◆ **INPUT RECORDS**
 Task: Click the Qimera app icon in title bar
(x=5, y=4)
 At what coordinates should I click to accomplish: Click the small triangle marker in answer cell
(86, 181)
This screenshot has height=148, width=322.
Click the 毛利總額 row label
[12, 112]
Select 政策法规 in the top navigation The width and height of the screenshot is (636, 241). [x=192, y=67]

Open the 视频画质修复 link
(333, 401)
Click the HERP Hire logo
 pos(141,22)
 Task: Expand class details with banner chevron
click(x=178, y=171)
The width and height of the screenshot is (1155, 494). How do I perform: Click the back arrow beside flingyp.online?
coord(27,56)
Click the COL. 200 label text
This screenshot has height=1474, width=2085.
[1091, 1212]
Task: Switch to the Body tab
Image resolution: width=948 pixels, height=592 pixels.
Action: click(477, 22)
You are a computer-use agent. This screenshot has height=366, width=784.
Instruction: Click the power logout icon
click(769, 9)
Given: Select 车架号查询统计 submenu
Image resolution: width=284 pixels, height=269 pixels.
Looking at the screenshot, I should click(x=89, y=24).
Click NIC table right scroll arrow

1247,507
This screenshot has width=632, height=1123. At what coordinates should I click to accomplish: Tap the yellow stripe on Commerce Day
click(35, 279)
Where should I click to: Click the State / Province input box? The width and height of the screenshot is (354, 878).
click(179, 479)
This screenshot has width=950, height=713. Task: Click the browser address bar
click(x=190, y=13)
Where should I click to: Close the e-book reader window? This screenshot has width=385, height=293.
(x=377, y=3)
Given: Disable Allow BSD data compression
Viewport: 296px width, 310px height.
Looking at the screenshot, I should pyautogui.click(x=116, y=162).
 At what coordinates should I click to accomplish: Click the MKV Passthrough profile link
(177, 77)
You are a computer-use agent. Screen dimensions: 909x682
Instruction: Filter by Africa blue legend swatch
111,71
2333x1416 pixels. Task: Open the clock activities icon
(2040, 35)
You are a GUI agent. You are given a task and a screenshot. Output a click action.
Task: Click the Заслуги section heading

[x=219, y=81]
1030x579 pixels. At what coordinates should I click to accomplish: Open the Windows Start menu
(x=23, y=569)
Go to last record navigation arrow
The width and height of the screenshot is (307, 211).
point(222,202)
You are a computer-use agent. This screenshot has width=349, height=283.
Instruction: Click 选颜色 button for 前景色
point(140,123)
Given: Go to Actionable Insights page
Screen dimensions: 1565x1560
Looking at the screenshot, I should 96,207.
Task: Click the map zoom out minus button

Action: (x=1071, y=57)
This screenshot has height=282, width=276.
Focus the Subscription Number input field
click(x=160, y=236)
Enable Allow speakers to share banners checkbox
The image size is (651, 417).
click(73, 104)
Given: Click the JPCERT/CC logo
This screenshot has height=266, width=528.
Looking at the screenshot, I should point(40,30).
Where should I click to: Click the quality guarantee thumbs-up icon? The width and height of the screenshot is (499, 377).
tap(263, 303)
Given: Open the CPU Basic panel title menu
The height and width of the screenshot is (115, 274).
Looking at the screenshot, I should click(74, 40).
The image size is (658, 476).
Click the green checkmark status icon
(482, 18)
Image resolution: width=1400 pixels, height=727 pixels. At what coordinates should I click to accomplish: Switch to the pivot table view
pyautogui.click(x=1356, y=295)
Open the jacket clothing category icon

◆ **EXERCISE PROMPT**
Please convert every line of the listing above into a Markdown table with the columns Row and Line, leaving out blank lines.

◆ **ANSWER TO THIS EXERCISE**
| Row | Line |
|---|---|
| 1 |  Task: Click the Qimera app icon in title bar |
| 2 | (x=5, y=4) |
| 3 |  At what coordinates should I click to accomplish: Click the small triangle marker in answer cell |
| 4 | (86, 181) |
| 5 | This screenshot has height=148, width=322. |
| 6 | Click the 毛利總額 row label |
| 7 | [12, 112] |
| 8 | Select 政策法规 in the top navigation The width and height of the screenshot is (636, 241). [x=192, y=67] |
| 9 | Open the 视频画质修复 link |
| 10 | (333, 401) |
| 11 | Click the HERP Hire logo |
| 12 |  pos(141,22) |
| 13 |  Task: Expand class details with banner chevron |
| 14 | click(x=178, y=171) |
| 15 | The width and height of the screenshot is (1155, 494). How do I perform: Click the back arrow beside flingyp.online? |
| 16 | coord(27,56) |
| 17 | Click the COL. 200 label text |
| 18 | This screenshot has height=1474, width=2085. |
| 19 | [1091, 1212] |
| 20 | Task: Switch to the Body tab |
| 21 | Image resolution: width=948 pixels, height=592 pixels. |
| 22 | Action: click(477, 22) |
| 23 | You are a computer-use agent. This screenshot has height=366, width=784. |
| 24 | Instruction: Click the power logout icon |
| 25 | click(769, 9) |
| 26 | Given: Select 车架号查询统计 submenu |
| 27 | Image resolution: width=284 pixels, height=269 pixels. |
| 28 | Looking at the screenshot, I should click(x=89, y=24). |
| 29 | Click NIC table right scroll arrow |
| 30 | 1247,507 |
| 31 | This screenshot has width=632, height=1123. At what coordinates should I click to accomplish: Tap the yellow stripe on Commerce Day |
| 32 | click(35, 279) |
| 33 | Where should I click to: Click the State / Province input box? The width and height of the screenshot is (354, 878). |
| 34 | click(179, 479) |
| 35 | This screenshot has width=950, height=713. Task: Click the browser address bar |
| 36 | click(x=190, y=13) |
| 37 | Where should I click to: Close the e-book reader window? This screenshot has width=385, height=293. |
| 38 | (x=377, y=3) |
| 39 | Given: Disable Allow BSD data compression |
| 40 | Viewport: 296px width, 310px height. |
| 41 | Looking at the screenshot, I should pyautogui.click(x=116, y=162). |
| 42 |  At what coordinates should I click to accomplish: Click the MKV Passthrough profile link |
| 43 | (177, 77) |
| 44 | You are a computer-use agent. Screen dimensions: 909x682 |
| 45 | Instruction: Filter by Africa blue legend swatch |
| 46 | 111,71 |
| 47 | 2333x1416 pixels. Task: Open the clock activities icon |
| 48 | (2040, 35) |
| 49 | You are a GUI agent. You are given a task and a screenshot. Output a click action. |
| 50 | Task: Click the Заслуги section heading |
| 51 | [x=219, y=81] |
| 52 | 1030x579 pixels. At what coordinates should I click to accomplish: Open the Windows Start menu |
| 53 | (x=23, y=569) |
| 54 | Go to last record navigation arrow |
| 55 | The width and height of the screenshot is (307, 211). |
| 56 | point(222,202) |
| 57 | You are a computer-use agent. This screenshot has width=349, height=283. |
| 58 | Instruction: Click 选颜色 button for 前景色 |
| 59 | point(140,123) |
| 60 | Given: Go to Actionable Insights page |
| 61 | Screen dimensions: 1565x1560 |
| 62 | Looking at the screenshot, I should 96,207. |
| 63 | Task: Click the map zoom out minus button |
| 64 | Action: (x=1071, y=57) |
| 65 | This screenshot has height=282, width=276. |
| 66 | Focus the Subscription Number input field |
| 67 | click(x=160, y=236) |
| 68 | Enable Allow speakers to share banners checkbox |
| 69 | The image size is (651, 417). |
| 70 | click(73, 104) |
| 71 | Given: Click the JPCERT/CC logo |
| 72 | This screenshot has height=266, width=528. |
| 73 | Looking at the screenshot, I should point(40,30). |
| 74 | Where should I click to: Click the quality guarantee thumbs-up icon? The width and height of the screenshot is (499, 377). |
| 75 | tap(263, 303) |
| 76 | Given: Open the CPU Basic panel title menu |
| 77 | The height and width of the screenshot is (115, 274). |
| 78 | Looking at the screenshot, I should click(74, 40). |
| 79 | The image size is (658, 476). |
| 80 | Click the green checkmark status icon |
| 81 | (482, 18) |
| 82 | Image resolution: width=1400 pixels, height=727 pixels. At what coordinates should I click to accomplish: Switch to the pivot table view |
| 83 | pyautogui.click(x=1356, y=295) |
| 84 | Open the jacket clothing category icon |